Work instructions →
Copies of all lines that contain "button" are needed; take them from the data below.

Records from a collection
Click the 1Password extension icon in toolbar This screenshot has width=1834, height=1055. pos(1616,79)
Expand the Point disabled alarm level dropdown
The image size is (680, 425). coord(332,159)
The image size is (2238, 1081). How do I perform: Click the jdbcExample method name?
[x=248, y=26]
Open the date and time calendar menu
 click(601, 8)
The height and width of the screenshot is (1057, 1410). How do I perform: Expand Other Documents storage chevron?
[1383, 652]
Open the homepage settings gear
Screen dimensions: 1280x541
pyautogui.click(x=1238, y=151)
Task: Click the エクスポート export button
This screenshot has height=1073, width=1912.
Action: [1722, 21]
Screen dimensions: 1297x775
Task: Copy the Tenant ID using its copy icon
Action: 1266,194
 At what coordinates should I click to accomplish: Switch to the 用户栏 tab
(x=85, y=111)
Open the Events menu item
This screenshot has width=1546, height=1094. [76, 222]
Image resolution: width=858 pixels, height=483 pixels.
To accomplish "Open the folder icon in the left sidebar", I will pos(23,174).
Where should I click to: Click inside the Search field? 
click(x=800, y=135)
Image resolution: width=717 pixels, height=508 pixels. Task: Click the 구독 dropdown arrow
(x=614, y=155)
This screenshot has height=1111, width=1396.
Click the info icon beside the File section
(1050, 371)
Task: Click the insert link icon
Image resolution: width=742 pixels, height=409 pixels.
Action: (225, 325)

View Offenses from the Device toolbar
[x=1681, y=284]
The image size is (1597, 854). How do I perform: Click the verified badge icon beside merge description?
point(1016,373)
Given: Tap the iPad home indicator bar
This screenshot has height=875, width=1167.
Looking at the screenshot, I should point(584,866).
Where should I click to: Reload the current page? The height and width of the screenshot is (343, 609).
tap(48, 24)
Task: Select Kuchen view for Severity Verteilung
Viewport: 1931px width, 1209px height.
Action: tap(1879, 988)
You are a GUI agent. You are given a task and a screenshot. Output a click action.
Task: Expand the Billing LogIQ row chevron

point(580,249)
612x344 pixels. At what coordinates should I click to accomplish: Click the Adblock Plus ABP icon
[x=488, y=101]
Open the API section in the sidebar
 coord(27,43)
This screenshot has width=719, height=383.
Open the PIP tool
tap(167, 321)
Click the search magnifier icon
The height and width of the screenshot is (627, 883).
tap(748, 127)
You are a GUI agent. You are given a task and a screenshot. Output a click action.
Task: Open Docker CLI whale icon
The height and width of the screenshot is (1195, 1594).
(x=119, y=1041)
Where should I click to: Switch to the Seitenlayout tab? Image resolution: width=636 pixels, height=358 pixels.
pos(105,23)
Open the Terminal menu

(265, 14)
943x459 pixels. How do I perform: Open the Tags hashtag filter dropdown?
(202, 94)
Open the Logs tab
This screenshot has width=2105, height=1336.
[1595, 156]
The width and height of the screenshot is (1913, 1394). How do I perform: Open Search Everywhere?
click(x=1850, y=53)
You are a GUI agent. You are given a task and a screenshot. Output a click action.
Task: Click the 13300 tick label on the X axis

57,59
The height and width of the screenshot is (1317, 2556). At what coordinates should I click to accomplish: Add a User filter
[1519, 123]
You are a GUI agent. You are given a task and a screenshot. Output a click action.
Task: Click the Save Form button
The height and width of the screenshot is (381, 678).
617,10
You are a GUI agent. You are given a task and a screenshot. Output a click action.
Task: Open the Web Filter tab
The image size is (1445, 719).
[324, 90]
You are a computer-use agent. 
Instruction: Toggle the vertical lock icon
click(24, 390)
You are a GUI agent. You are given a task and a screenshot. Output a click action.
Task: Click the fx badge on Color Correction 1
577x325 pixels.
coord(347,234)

Answer area →
Task: Click the エクスポート export button
Task: Click the Save Form button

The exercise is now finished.